Just as some aerospace start-ups are developing technologies to repair, modify or refuel satellites to prolong their lives, some satellite manufacturers are looking at a complementary solution — hoping to install smartphone-like software with more computing power and capable of receiving updates within minutes instead of days.
U.S. aerospace company Lockheed Martin presented its new “SmartSat” technology to journalists on Wednesday near Washington. “SmartSat” software will hitch a ride aboard mini satellites called cubesats that they plan to launch within the next six months.
“Today’s satellites that exist currently are durable, they’re capable, they’re precise, but once we launch them, they generally don’t change much,” Lockheed Martin’s Maria Demaree explained. “We want the satellites of the future to operate more like smartphones.”
Instead of computer programs with a single processor, like satellites have today, with “SmartSat”, Lockheed Martin says they’ll be bringing multi-core processing to space.
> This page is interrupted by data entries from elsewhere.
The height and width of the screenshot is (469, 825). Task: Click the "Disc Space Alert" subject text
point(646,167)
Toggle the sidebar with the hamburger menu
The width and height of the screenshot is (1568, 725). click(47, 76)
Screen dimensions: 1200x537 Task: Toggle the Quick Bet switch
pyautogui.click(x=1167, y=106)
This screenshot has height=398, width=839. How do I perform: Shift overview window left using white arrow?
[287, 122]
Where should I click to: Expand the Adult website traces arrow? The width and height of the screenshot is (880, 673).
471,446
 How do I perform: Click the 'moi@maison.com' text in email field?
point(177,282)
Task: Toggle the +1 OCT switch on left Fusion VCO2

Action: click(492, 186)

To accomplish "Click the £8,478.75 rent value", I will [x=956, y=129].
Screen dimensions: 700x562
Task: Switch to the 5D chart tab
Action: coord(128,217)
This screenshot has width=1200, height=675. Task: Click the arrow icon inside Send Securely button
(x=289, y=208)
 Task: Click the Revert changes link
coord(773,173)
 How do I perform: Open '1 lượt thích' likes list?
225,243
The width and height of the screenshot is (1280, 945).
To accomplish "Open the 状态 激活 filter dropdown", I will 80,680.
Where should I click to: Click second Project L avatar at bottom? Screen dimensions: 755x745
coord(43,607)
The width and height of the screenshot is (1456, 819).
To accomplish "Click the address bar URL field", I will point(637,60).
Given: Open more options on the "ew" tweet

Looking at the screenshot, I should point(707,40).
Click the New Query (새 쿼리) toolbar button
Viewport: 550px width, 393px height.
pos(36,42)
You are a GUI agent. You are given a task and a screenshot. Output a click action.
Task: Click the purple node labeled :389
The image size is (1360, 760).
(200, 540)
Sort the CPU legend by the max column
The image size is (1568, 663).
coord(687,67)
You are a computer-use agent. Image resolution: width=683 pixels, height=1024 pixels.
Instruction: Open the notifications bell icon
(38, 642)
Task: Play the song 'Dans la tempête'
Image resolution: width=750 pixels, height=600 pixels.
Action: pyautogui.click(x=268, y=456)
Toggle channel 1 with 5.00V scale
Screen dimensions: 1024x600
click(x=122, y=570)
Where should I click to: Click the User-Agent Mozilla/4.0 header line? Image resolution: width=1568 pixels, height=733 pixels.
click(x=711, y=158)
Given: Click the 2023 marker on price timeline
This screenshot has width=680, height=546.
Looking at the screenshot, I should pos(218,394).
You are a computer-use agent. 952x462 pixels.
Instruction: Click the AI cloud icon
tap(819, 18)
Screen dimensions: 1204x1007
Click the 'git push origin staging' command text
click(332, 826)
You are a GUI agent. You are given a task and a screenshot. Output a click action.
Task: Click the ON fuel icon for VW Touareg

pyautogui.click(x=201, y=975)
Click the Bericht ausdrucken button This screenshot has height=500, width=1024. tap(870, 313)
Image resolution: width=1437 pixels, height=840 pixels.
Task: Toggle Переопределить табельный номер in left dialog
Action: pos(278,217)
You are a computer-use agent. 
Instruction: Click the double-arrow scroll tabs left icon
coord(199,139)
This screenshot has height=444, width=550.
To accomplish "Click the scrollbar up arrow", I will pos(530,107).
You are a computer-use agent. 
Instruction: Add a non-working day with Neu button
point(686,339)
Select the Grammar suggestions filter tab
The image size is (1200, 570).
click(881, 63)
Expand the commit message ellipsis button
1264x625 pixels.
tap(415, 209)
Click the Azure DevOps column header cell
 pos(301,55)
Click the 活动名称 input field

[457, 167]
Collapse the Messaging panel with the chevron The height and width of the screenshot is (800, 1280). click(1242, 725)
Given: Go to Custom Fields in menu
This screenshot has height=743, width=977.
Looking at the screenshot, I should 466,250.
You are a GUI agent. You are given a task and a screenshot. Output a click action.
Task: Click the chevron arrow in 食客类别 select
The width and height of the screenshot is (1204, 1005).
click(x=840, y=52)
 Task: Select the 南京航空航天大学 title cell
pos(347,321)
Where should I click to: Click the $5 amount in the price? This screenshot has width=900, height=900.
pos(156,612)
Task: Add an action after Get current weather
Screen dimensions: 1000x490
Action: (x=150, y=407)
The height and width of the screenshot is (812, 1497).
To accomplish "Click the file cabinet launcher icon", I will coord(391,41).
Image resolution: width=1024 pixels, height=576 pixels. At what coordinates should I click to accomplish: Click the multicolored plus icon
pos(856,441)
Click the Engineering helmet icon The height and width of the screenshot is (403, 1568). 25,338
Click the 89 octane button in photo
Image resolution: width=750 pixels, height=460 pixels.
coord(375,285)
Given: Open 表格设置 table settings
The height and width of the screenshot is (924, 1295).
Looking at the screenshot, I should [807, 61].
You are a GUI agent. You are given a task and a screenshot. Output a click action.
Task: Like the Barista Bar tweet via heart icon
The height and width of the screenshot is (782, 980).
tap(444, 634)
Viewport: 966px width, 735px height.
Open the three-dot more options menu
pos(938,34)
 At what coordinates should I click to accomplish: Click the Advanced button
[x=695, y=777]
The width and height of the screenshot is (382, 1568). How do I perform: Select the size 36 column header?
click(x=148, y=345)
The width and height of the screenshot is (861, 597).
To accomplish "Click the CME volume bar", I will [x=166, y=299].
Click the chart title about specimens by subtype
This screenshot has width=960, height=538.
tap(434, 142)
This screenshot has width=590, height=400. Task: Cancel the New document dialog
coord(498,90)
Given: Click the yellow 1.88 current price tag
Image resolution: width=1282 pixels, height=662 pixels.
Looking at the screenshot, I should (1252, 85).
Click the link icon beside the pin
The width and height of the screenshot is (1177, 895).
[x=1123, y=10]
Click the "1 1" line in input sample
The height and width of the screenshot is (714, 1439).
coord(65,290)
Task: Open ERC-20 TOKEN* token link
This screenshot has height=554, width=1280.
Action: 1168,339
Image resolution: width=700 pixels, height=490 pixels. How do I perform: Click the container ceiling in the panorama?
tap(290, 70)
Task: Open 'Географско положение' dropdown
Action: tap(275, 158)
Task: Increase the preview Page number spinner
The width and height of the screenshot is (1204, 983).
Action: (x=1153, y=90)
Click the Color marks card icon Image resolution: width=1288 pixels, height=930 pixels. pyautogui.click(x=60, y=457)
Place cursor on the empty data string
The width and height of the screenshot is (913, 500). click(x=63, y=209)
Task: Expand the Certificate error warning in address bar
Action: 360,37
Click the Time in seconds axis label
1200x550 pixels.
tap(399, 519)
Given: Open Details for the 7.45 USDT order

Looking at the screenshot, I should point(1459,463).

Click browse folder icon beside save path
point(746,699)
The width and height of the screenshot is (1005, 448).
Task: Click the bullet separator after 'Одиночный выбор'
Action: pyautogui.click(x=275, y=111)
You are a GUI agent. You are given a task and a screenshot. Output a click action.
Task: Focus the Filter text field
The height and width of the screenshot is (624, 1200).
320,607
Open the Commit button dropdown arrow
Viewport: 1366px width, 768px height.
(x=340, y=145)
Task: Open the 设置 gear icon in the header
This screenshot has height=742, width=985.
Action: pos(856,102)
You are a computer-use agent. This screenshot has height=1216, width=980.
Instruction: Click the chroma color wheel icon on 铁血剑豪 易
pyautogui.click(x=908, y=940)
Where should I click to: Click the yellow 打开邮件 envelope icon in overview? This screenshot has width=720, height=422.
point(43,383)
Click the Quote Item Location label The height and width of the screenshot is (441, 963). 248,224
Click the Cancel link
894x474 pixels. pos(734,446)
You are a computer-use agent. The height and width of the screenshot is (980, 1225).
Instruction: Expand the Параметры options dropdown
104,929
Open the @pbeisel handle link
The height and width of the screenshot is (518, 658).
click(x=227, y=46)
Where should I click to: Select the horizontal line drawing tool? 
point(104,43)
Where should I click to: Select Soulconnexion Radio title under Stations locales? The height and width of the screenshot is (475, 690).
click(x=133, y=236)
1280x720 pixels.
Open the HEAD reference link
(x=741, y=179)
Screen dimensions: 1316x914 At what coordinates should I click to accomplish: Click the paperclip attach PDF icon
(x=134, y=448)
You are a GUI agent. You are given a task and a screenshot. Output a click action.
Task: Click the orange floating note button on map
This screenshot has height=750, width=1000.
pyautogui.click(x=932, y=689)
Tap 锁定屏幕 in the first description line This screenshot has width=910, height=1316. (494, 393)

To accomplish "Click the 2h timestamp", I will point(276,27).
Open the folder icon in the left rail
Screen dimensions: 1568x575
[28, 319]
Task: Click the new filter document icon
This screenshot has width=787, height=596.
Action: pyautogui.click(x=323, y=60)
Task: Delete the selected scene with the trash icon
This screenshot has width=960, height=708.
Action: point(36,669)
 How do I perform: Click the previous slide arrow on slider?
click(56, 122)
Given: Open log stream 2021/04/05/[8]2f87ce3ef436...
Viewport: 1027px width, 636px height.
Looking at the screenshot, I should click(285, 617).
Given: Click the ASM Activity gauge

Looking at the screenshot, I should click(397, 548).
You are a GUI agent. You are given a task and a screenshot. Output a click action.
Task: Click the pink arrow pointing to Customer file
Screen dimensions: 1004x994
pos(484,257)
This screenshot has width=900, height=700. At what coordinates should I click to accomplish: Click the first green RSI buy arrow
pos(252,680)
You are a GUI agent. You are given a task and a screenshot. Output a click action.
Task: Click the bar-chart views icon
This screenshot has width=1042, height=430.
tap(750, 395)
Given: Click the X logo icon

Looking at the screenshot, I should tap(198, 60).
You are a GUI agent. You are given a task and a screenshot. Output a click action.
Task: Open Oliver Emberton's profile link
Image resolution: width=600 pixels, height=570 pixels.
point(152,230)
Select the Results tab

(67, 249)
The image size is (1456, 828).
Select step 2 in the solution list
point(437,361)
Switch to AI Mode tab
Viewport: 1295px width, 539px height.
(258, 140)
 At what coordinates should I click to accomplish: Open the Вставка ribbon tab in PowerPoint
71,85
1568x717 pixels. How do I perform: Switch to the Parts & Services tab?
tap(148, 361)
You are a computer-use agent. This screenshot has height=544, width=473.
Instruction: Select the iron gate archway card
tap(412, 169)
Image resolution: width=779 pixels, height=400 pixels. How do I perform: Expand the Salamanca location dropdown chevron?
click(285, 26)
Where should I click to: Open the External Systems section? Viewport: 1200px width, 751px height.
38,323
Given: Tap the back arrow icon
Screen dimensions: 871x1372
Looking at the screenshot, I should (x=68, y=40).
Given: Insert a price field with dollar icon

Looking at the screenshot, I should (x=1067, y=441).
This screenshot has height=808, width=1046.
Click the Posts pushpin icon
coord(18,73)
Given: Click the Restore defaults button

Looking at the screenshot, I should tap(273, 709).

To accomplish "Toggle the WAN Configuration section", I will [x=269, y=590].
According to the company, this technology could allow a commercial operator to more easily reprogram a communications satellite to switch to serving Eastern Europe instead of Western Europe, if necessary. The U.S. military might also be interested, though Lockheed has not yet confirmed whether they are a client.
Why haven’t organisations implemented such revolutionary technology before now? Extreme conditions in space make things more complicated.